Second editorial portrait for Lunar New Year Reflections

Clothing was my tool and my shield. With a hodgepodge of hand-me-downs and clearance rack finds, I started to mold my identity. I did not learn to drive in high school, but I did learn to thrift. I would walk for miles, backpack slung over one shoulder, to the Goodwill stores around town. My feet would blister from the black heeled booties that I wore religiously, but I couldn’t change. My entire outfit was a part of my identity. I was so American, carefree– ripped jeans with a DIY crop top— even though every detail had been scrutinized and curated. With the right outfit, I could be a new person. If I dressed the part, I could live the part. I tie dyed my t-shirts in my bathroom to play the summer camp counselor role for my first job at fourteen. I scored a long black skirt from the thrift to style with a blouse, and then I was a respectable musician in California’s All State choir. In a blazer and pencil skirt, I felt competent and confident enough to lead the high school speech team. Even today, when I put on kitten heels and some perfectly tailored slacks, I am almost excited to play my character of a 9-5 commuter. Ironically enough, when I’m in my pajamas, laying on the floor, twenty hours into sewing a dress, do I feel most like a fashion designer.

It took me a long time to feel comfortable calling myself a fashion designer, because that image was so elusive. In Chicago, the designers I met were so diverse and had a magnetic individuality. There was no pattern for me to observe, no formula for me to apply to myself. As a fashion designer, there is no hiding behind a costume— by partaking in such a presentational art form, you lay your heart bare on the runway. I had to confront the intention of my art. I wanted my art to come from a place of authenticity and sincerity, and I couldn’t do that without acknowledging that every piece of who I am is shaped by my being Chinese. Not just Chinese in the way of drinking hot water and using chopsticks, but Chinese in the way where I believe in collectivism, in community. Underneath the clothing and the costumes, and a lifetime of self loathing, I was just Chinese.
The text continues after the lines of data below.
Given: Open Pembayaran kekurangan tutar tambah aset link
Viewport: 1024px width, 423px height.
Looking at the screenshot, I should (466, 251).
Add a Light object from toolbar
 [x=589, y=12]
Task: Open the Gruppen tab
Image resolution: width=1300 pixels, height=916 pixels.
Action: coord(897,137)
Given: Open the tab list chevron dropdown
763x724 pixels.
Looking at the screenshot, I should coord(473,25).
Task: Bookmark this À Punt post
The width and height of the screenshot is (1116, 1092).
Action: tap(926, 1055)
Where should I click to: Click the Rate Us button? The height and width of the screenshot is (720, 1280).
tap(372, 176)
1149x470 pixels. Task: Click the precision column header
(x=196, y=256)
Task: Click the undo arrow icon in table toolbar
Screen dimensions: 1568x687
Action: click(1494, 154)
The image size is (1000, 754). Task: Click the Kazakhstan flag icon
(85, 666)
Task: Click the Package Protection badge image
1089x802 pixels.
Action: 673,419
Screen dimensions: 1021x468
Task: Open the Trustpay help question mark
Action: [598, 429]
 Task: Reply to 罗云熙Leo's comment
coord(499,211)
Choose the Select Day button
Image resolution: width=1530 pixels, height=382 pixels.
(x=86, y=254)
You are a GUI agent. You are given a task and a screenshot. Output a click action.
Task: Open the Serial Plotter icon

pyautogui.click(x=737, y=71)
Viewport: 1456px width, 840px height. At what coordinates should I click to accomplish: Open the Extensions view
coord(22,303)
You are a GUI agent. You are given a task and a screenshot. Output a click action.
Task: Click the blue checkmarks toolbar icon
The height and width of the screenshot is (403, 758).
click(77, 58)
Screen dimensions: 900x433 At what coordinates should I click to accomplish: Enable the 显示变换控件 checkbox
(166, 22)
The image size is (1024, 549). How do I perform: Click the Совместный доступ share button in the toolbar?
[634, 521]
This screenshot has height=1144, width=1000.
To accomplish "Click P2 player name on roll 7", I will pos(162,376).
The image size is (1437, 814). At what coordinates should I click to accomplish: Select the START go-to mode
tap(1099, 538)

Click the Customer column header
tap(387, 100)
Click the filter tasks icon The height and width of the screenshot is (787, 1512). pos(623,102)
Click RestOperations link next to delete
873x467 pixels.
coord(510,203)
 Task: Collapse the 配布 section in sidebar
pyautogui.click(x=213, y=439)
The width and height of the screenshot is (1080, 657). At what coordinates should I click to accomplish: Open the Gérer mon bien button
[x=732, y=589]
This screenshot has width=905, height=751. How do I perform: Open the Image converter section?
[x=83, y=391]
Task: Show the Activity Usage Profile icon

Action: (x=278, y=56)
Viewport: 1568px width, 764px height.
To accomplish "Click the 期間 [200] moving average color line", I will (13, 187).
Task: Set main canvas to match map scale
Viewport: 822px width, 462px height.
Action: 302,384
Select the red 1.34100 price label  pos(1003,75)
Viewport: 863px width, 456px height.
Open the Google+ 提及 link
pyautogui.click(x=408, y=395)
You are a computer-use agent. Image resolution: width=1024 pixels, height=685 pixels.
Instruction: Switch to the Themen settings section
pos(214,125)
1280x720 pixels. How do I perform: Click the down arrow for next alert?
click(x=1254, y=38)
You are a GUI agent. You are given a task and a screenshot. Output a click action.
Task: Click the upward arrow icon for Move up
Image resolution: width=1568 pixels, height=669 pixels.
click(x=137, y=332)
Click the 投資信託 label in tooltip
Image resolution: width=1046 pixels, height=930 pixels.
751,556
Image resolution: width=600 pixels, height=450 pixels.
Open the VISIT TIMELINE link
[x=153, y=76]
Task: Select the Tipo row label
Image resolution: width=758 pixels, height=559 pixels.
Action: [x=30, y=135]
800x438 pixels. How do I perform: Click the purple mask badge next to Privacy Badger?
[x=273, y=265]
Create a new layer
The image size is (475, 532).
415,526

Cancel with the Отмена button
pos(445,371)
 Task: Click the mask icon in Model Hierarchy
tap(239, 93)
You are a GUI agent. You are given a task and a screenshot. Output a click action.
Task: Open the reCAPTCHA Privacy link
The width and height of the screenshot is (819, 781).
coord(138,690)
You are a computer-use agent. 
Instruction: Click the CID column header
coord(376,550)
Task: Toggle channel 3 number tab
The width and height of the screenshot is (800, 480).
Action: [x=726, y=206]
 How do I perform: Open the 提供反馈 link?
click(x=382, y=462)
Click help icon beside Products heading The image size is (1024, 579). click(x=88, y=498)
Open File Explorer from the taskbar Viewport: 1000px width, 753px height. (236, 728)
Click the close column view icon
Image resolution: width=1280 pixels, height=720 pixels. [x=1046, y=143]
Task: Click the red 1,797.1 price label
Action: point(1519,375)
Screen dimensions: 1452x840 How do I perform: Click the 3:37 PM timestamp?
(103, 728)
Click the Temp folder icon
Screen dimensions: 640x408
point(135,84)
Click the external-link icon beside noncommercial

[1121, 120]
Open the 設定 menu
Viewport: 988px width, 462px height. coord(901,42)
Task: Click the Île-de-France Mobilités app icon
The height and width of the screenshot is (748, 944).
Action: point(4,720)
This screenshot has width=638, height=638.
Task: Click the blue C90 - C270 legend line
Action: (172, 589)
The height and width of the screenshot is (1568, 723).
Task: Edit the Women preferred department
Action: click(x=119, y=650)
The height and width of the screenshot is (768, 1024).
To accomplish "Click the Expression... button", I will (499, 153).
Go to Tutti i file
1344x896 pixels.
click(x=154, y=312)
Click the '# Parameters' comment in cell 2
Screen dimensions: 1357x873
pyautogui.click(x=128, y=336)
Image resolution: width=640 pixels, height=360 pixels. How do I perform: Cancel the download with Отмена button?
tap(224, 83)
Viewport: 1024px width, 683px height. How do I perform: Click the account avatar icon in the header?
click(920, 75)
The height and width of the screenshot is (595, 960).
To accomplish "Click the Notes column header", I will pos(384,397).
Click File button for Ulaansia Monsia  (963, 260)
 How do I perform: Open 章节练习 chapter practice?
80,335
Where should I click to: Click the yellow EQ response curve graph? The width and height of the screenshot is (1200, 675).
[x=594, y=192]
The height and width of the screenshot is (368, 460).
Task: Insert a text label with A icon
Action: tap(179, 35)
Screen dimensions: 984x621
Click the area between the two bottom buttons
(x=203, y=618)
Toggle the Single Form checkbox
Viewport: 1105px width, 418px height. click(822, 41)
And underneath my sewing machine, I can breathe new life into fabric and create art that celebrates being Chinese.

It is both gratifying and confusing to see my culture being celebrated and embraced by the mainstream. Before, every mandarin collar and frog knot I sewed onto a piece, every hair needle tucked into a runway updo, felt like a quiet act of defiance. These little details have grown into the core of my identity as a designer.

This year, for Lunar New Year, I visited my grandparents in China. When my grandmother showed me to the drawer of new socks, I picked a pair that was pink with bunnies on it. I took them back to Chicago with me. I think I’ll wear them whenever I need some extra luck.